Dimension ELF LLD Wasm LLD (Current Implementation)
Resolution Timing Early: Replaces CommonSymbols with Defined symbols pointing to dummy BssSections immediately after symbol resolution. Late: Retains CommonSymbol representation until the Writer pass begins, only performing the allocation at layout time.
Section Granularity Fine-grained: Creates a separate BssSection for each common symbol. Coarse-grained: Groups all prevailing common symbols into a single synthetic .bss.common segment.
Relocatable Link (-r) Allocates symbols to temporary BssSections, and attempts to write them back as SHN_COMMON in the output symbol table. Bypasses allocation entirely (returns early in allocateCommonSymbols), leaving them unallocated.

Keeping COMMON as a property of the symbol (rather than replacing with a defined symbol) seems cleaner to me?

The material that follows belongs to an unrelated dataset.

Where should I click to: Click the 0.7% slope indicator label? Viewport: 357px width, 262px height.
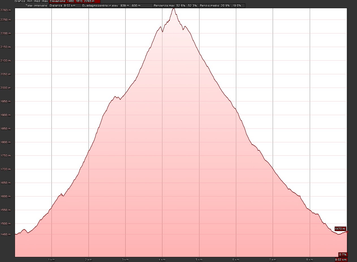pyautogui.click(x=343, y=254)
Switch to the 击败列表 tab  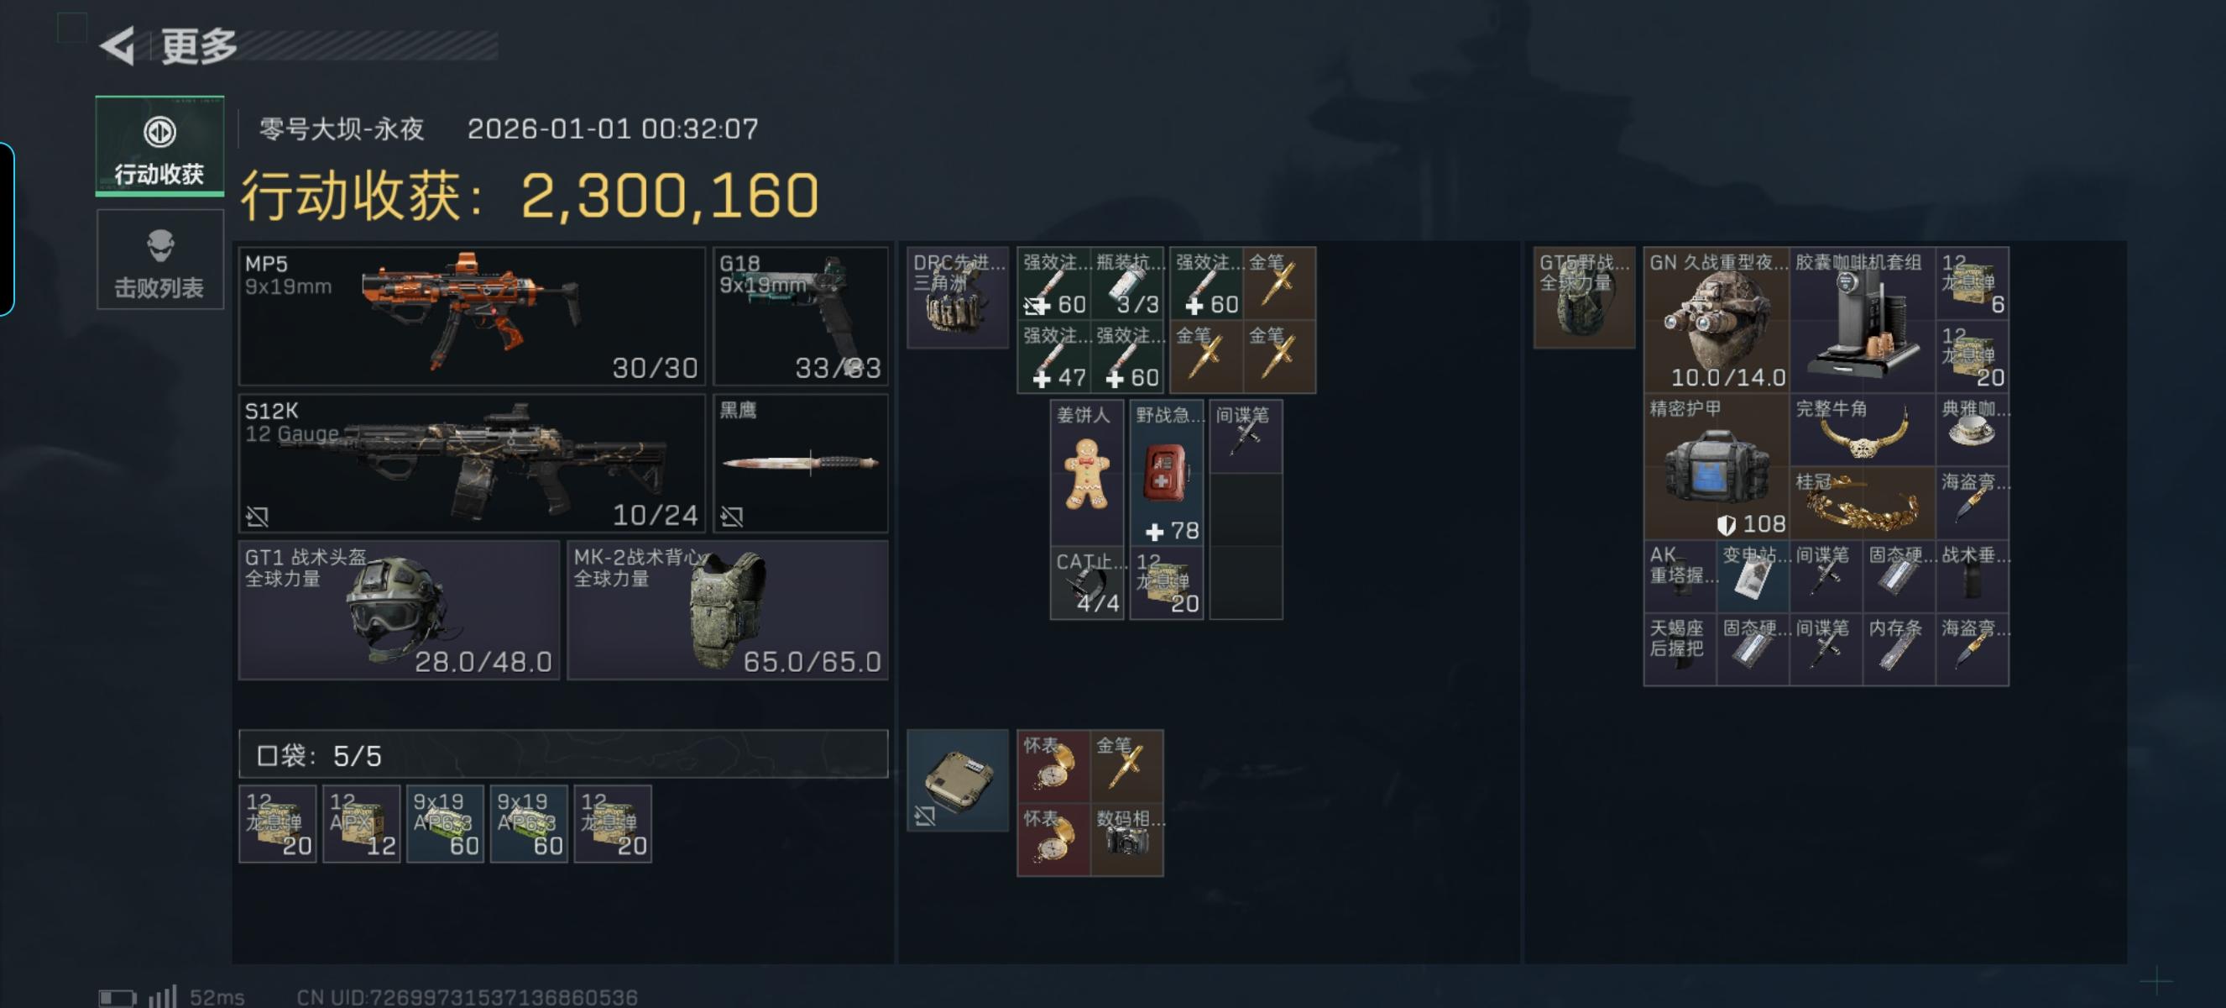160,259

But not sure about that, I'm willing to defer to your opinion

Gemini claims the ELF approach also results in problems when linking with -r (although that's admittedly a niche use case):

ELF's Relocatable Link Bug
Because ELF LLD performs early replacement, it has a known flaw when linking with -r:

  1. It replaces common symbols with BssSections named "COMMON".
  2. When writing the relocatable output, the symbol table writer correctly restores their section index to SHN_COMMON (unallocated).
  3. The Bug: However, LLD still emits the dummy "COMMON" input sections into the output file. When you link this relocatable object again to produce an executable, the linker sees both the SHN_COMMON symbol and the empty "COMMON" sections, leading to double allocation (allocating space for both).
    Our Wasm implementation is structurally cleaner because it avoids early replacement and cleanly bypasses allocation in -r mode.